Pressure cooker jobs. That’s the spin. Michelle Malkin notes that Jones was critical of the administration lackeys who surrounded Obama. In Woodward’s recent book Jones is quoted as privately referring to Obama’s political aides as “the water bugs,” the “Politburo,” the “Mafia,” or the “campaign set.”
But let’s recall just a bit about Jones and his involvement in the troop deployment decision-making process. During a briefing with General Nicholson (then in Helmand, Afghanistan with his Marines), the following exchange took place.
… Jones recalled how Obama had initially decided to deploy additional forces this year. “At a table much like this,” Jones said, referring to the polished wood table in the White House Situation Room, “the president’s principals met and agreed to recommend 17,000 more troops for Afghanistan.” The principals — Secretary of State Hillary Rodham Clinton; Gates; Mullen; and the director of national intelligence, Dennis C. Blair — made this recommendation in February during the first full month of the Obama administration. The president approved the deployments, which included Nicholson’s Marines.
Soon after that, Jones said, the principals told the president, “oops,” we need an additional 4,000 to help train the Afghan army.
“They then said, ‘If you do all that, we think we can turn this around,’ ” Jones said, reminding the Marines here that the president had quickly approved and publicly announced the additional 4,000.
Now suppose you’re the president, Jones told them, and the requests come into the White House for yet more force. How do you think Obama might look at this? Jones asked, casting his eyes around the colonels. How do you think he might feel?
Jones let the question hang in the air-conditioned, fluorescent-lighted room. Nicholson and the colonels said nothing.
Well, Jones went on, after all those additional troops, 17,000 plus 4,000 more, if there were new requests for force now, the president would quite likely have “a Whiskey Tango Foxtrot moment.” Everyone in the room caught the phonetic reference to WTF — which in the military and elsewhere means “What the [expletive]?”
Nicholson and his colonels — all or nearly all veterans of Iraq — seemed to blanch at the unambiguous message that this might be all the troops they were going to get.
Jones looked at his brothers in arms, currently under fire, and who had no input to the decision whatsoever, and told them that they would get no more resources than they were told that they would need by men who sat in the safety of their plush offices – and then ridiculed the idea that they would demur.
WTF? indeed.
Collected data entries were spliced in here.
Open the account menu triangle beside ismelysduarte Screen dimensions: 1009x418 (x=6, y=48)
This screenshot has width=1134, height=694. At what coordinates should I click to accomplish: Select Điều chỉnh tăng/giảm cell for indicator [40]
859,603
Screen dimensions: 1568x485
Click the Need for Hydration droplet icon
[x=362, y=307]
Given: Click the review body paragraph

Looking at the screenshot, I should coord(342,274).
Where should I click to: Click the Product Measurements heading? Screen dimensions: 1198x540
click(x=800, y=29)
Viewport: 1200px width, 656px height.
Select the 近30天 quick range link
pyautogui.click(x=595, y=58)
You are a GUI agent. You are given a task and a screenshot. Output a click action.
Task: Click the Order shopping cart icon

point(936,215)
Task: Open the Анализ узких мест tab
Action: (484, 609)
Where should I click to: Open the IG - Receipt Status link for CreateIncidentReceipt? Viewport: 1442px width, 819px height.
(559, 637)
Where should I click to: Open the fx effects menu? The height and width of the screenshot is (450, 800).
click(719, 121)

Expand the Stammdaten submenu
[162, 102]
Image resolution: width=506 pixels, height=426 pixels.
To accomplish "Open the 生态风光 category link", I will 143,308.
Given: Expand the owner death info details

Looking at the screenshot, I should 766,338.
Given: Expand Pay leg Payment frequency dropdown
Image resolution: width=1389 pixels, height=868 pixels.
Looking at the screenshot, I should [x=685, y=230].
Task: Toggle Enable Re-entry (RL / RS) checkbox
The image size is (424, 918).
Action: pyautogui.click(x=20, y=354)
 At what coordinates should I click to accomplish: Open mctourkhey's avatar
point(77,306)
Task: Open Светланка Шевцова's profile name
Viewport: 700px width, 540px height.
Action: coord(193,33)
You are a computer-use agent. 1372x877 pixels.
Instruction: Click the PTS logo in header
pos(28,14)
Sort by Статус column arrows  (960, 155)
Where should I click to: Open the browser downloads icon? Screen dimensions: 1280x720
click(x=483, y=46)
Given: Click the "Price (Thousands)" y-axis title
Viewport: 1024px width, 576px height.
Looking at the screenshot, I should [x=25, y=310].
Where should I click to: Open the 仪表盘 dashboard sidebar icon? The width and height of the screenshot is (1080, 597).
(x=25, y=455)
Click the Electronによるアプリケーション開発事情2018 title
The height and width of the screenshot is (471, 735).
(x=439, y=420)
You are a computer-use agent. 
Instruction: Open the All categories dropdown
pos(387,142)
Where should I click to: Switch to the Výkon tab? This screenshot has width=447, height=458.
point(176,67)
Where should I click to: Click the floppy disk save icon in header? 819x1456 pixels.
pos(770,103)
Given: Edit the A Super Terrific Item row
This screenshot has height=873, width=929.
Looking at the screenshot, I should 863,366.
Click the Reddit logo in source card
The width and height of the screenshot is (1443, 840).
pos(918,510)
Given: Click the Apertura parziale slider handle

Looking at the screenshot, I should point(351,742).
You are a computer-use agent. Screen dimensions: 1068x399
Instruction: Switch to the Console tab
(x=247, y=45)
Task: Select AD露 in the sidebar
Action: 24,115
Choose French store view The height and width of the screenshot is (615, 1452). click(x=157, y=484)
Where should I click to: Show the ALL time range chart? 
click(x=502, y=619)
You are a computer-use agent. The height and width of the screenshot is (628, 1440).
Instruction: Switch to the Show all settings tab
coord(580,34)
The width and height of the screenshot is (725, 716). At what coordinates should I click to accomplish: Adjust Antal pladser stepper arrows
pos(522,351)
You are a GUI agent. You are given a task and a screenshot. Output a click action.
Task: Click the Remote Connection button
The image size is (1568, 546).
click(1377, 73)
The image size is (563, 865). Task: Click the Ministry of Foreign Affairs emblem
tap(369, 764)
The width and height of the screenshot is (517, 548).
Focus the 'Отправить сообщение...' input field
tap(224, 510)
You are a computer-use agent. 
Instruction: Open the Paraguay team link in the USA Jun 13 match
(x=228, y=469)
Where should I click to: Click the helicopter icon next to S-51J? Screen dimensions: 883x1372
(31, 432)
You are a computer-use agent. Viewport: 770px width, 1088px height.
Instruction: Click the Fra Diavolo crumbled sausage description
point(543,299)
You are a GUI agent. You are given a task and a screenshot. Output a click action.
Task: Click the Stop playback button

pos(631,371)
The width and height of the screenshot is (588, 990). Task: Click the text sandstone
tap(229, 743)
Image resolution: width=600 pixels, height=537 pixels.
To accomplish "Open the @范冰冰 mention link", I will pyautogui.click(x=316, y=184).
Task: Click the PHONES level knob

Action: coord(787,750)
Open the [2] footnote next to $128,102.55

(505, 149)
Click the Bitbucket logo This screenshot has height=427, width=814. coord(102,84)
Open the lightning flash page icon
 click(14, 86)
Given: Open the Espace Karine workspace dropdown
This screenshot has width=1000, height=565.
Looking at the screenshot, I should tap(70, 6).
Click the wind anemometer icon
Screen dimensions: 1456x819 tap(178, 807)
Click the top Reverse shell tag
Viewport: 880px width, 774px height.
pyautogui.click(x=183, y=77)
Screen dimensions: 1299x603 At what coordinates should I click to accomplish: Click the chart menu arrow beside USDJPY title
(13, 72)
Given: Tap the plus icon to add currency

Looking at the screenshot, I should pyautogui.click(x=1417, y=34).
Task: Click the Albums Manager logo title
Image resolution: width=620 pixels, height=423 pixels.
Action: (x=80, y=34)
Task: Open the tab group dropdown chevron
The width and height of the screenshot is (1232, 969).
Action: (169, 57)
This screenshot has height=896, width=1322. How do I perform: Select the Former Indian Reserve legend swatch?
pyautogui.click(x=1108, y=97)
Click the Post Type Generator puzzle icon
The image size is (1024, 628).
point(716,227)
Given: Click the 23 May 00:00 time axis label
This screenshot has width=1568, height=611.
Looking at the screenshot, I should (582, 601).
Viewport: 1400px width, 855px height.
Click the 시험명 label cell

Jones was part of that Politburo which set into motion the current situation in Afghanistan. It may be a little too hard to rehabilitate that image now that the campaign is not faring so well and Obama is not the savior of the world any more. I called for him to resign more than one year ago. It’s a shame that it took him this long. As for his replacement, Michelle also notes his crony ties with Obama’s past (and looking at his credentials and previous involvement with Obama’s decisions on Afghanistan, it’s hard to envision that he is actually qualified for the job).